Good point! On the other hand, GetOrAdd takes a lock and in this case we can be optimistic instead, so I'm not fussed either way.

The same thing can happen for any non-sealed class: T might be BaseType and type might be SubType.

Hmm, ok yeah, I admit I haven't seen that for my clone util in my codebase, so I'm not sure if you can get around that in most other cases with something like Copy<TIn, TOut> and appropriate constraints.

I don't understand - how can the dictionary be avoided altogether?

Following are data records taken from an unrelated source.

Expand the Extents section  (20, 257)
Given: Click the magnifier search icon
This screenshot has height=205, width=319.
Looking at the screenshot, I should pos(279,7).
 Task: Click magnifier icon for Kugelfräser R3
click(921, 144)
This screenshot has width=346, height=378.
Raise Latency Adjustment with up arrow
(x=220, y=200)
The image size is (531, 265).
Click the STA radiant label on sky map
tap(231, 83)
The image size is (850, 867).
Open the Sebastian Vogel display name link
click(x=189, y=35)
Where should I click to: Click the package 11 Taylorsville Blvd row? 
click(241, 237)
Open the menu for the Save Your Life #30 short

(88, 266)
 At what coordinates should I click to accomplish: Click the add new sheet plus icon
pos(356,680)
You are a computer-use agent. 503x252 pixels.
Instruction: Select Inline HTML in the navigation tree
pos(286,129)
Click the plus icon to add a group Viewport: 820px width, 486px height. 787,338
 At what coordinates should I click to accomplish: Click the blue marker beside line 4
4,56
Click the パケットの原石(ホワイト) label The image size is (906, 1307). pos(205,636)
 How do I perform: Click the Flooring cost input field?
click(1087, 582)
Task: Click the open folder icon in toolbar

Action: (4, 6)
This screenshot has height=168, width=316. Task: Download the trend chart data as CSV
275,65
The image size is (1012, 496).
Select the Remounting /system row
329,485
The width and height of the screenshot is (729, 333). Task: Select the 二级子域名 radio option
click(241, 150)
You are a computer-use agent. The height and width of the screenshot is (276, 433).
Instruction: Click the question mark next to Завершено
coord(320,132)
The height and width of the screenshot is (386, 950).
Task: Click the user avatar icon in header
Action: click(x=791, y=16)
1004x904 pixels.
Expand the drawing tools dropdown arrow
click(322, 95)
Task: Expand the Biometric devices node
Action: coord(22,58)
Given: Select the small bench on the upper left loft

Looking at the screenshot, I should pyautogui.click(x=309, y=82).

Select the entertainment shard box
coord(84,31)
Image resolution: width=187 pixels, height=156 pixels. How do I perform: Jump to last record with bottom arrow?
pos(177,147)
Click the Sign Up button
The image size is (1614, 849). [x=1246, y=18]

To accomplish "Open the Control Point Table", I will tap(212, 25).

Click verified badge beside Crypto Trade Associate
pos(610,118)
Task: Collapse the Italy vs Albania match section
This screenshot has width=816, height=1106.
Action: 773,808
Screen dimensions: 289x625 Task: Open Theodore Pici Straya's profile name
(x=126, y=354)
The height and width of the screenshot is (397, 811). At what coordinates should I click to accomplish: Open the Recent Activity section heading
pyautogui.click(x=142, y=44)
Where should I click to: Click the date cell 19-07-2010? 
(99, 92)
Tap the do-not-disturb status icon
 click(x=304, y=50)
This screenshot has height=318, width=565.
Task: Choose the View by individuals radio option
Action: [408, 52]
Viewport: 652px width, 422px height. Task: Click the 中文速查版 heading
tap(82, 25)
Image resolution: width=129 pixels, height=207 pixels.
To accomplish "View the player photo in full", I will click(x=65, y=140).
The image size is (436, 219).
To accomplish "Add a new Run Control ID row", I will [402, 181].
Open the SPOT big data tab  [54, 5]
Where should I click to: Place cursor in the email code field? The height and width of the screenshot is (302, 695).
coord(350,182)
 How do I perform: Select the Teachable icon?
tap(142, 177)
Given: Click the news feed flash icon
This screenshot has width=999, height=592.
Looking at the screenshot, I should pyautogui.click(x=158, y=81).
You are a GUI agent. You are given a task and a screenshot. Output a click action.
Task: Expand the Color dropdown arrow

I mean the static dictionary type "trick" if you have the real type in the generic typ arg.
e.g.

internal static class Copier<T>
{
    public static DeepCopyDelegate<T> Delegate { get; } = InitDelegate();

    private static DeepCopyDelegate<T> InitDelegate()
    {
        return (original, context) => original; // create the real delegate here
    }
}

and then use
var typedCopier = Copier<T>.Delegate;
instead of
var typedCopier = CopierGenerator.GetOrCreateCopier<T>(type);

In any case, the changes are already deep into micro-optimizations and probably need some micro-benchmarks to verify. I personally guess that using the static dictionary trick and a fallback concurrent dictionary for object etc. (As previously said, not certain about <TIn,TOut>) should result in a performance increase for the common cases

I see what you mean now - good idea.

I partially implemented this and some other optimizations. Thanks for your input

Closing this, as everything from the original post was discussed in detail.